Of course, Aaron then went out and took a mighty swing, telling students, "This is advice from an old man who has been a lot of places, seen a lot of things. Be careful before you make choices. Avoid shortcuts. They are quick fixes and unrewarding."
Hmm, let's see . . .
Choices? Shortcuts? Quick fixes? Unrewarding? Gosh, that does seem to bring someone to mind. Just can't quite recall the name.
What two NHL teams have played the most regular-season games without winning the Stanley Cup?
Former Philadelphia 76ers president Pat Croce appears to have found a way to tap his years of experience dealing with sports agents and TV executives. He is making a movie about pirates, and, no, not the Pittsburgh variety.
Croce received the go-ahead from Dreamworks on his idea for a realistic look at Blackbeard, the Philadelphia Inquirer reported. Croce is not out of his depth on this one. He did found the Pirate Soul Museum in Key West, Fla., which features authentic artifacts, many from Croce's personal collection.

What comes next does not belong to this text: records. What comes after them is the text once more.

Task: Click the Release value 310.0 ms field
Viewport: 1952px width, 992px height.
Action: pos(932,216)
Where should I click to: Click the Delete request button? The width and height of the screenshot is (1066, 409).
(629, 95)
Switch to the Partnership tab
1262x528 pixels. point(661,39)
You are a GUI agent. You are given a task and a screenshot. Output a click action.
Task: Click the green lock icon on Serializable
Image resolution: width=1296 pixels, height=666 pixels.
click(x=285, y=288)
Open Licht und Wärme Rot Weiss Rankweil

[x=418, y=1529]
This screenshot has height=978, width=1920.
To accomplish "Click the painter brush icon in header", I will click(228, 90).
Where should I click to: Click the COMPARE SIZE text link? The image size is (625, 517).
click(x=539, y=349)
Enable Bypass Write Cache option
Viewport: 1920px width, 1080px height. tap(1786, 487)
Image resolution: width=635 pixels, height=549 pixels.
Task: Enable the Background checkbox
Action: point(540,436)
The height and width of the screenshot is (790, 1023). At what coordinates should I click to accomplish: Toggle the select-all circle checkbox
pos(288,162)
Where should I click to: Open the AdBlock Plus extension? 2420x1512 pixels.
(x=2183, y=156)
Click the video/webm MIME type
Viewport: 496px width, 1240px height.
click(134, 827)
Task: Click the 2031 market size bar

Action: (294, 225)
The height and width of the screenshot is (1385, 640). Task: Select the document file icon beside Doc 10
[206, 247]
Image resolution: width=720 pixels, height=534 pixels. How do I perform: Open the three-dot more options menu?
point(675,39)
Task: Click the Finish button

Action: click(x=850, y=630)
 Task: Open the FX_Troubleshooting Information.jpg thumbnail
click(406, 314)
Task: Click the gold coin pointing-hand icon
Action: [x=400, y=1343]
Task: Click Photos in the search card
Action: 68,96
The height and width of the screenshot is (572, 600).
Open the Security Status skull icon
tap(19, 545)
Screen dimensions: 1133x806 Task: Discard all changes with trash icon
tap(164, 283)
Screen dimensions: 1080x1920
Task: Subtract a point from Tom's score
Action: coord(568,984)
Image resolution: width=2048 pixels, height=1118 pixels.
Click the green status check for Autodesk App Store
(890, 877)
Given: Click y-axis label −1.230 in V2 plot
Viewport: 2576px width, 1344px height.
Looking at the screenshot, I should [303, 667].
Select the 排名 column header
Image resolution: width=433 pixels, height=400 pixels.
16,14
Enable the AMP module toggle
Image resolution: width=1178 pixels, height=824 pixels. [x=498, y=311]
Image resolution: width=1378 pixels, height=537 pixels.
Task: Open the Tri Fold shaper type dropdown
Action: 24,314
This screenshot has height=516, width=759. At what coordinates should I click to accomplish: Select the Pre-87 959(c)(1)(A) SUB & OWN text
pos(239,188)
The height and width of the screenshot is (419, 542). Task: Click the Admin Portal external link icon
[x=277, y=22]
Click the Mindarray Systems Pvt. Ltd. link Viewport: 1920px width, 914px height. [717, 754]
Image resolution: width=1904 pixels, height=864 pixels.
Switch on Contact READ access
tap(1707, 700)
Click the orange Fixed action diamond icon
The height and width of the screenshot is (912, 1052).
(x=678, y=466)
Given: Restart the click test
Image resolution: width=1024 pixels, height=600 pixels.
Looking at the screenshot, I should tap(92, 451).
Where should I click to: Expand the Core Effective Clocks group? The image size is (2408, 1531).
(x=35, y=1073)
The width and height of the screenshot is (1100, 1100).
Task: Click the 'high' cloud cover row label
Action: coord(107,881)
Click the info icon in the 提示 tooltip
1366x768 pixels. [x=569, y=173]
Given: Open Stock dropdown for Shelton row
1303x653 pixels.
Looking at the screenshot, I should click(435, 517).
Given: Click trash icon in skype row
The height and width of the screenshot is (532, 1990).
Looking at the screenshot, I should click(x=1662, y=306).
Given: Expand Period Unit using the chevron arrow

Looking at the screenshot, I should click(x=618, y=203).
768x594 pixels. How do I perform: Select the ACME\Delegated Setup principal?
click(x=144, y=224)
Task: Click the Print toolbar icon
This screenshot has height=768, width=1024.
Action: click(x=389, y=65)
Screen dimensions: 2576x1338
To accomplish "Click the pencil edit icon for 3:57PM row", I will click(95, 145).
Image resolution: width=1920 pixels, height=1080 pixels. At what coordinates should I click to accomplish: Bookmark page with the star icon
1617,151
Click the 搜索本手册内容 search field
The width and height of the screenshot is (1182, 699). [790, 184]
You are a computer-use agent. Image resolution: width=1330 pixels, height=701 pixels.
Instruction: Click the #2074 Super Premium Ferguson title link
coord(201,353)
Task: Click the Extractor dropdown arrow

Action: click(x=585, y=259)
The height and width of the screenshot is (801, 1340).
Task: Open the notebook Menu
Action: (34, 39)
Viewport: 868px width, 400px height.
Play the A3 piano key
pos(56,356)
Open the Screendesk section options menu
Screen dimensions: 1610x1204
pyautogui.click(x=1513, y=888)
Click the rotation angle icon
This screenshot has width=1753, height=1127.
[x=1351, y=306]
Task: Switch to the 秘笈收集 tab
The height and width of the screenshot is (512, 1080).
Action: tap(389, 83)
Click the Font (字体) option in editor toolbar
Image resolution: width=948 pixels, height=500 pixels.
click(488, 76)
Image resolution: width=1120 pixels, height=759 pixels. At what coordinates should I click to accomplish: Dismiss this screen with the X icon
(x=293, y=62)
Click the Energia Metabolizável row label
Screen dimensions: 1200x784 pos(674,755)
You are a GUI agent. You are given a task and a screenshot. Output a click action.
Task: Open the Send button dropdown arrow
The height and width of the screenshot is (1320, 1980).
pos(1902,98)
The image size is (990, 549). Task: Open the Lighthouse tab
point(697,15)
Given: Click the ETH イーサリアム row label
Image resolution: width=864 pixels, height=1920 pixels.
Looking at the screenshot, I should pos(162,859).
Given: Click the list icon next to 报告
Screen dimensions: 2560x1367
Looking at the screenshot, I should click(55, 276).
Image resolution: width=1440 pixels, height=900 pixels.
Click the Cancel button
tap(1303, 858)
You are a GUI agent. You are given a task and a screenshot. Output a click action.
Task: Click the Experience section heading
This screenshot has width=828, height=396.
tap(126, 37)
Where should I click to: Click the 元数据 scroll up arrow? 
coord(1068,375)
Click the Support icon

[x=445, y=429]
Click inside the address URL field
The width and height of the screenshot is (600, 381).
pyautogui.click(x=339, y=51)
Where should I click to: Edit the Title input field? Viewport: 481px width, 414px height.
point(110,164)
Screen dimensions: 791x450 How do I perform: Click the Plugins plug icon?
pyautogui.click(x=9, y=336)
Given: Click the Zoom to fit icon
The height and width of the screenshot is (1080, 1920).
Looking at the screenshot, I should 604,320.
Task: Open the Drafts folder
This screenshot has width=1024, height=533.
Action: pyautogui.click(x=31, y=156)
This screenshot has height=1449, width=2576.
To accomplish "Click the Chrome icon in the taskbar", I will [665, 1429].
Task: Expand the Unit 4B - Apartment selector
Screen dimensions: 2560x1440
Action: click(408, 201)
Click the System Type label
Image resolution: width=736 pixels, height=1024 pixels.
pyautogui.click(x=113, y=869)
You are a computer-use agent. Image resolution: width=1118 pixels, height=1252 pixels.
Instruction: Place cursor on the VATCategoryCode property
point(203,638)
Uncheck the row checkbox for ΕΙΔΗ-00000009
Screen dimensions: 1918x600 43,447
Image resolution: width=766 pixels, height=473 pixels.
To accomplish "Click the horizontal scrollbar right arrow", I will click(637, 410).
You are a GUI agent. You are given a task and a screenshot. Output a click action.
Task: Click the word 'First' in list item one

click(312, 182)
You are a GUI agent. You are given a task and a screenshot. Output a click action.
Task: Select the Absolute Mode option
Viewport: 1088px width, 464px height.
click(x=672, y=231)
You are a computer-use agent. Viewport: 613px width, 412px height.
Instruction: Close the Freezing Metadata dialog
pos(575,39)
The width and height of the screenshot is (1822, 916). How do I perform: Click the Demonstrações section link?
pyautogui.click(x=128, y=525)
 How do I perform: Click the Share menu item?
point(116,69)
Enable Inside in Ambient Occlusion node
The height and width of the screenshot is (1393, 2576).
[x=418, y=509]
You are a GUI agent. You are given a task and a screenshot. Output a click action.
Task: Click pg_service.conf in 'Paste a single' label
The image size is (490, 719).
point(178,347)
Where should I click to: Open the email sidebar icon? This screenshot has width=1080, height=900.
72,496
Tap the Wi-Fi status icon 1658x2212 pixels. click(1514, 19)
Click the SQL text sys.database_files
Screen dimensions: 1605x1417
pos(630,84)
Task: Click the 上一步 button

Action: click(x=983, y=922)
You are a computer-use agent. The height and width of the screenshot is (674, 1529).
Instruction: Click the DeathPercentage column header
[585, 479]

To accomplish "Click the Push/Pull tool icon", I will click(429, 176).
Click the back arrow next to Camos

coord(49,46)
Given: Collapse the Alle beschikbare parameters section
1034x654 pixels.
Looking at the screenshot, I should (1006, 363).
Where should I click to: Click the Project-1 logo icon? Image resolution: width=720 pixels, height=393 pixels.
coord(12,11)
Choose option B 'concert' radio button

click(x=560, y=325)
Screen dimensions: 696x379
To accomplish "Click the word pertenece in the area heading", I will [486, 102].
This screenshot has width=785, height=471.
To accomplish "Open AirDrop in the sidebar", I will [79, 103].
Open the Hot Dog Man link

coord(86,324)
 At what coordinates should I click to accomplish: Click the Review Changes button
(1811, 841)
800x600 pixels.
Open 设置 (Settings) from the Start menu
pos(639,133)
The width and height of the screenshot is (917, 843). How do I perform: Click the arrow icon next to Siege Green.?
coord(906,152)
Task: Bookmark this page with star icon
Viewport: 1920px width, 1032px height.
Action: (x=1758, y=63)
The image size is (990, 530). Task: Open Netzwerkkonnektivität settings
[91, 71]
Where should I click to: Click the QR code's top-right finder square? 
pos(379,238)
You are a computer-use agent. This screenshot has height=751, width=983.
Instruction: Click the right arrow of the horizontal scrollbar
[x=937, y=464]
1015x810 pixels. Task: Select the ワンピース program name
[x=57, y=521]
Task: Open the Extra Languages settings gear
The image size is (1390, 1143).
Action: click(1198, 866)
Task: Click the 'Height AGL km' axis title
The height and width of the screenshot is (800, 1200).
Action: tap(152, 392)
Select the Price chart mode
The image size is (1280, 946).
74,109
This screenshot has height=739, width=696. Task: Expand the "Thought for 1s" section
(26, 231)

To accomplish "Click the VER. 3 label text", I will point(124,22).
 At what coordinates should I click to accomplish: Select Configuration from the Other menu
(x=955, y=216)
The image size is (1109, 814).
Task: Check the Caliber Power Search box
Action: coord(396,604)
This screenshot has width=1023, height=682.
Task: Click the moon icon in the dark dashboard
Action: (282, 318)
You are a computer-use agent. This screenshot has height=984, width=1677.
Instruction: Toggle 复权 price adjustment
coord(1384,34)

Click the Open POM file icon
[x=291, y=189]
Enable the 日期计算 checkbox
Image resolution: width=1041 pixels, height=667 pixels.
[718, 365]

"It'll be a period piece," Croce said. "Gritty. None of this 'Pirates of the Caribbean' stuff. Facts are even better than fiction."
Of course, sometimes facts are even stranger than fiction. See the 76ers' Larry Brown-Allen Iverson era as an example.
Five of the six division leaders in major league baseball -- the Angels, Chicago White Sox, Boston Red Sox, Arizona Diamondbacks and Florida Marlins -- have won World Series championships since 2000.
And the sixth team? Well, the Chicago Cubs had a pretty good run at the turn of the century, as well. The 1900s started out just fine.
The International Hockey Federation ranked the top 100 stories of the last 100 years, with Team USA's "Miracle on Ice" at the 1980 Winter Olympics coming out on top.
Not making the list was Team USA's trashing of dorm rooms in 1998, that rampage by NHL players after being eliminated from the Nagano Games.
Ump strikes out
Umpire Bob Davidson made a postgame confession Sunday, admitting he made a mistake in overruling a home run call by fellow umpire Mike Reilly.
Davidson ruled that a ball hit by the New York Mets' Carlos Delgado, which replays showed hitting the left-field foul pole for an apparent three-run homer, was foul. But the umpire later told reporters in an expletive-laced confession that he made the wrong call.
"I'm the one who thought it was a . . . foul ball. I saw it on the replay. I'm the one who . . . it up, so you can put that in your paper."
Only one way to respond to that kind of tirade: Davidson, yer out of here!
Ah, if only life were that easy.
The Kings and St. Louis Blues.
Footnote: Wayne Gretzky played for both.
New York Yankees co-chairman Hank Steinbrenner proved once again that the acorn doesn't fall far from the tree. In criticizing his team's last-place effort so far this season, he told the New York Post last week, "These players are being paid a lot of money and they had better decide for themselves to earn that money."
And that comes from a man who has never been handed anything . . . well, except the Yankees.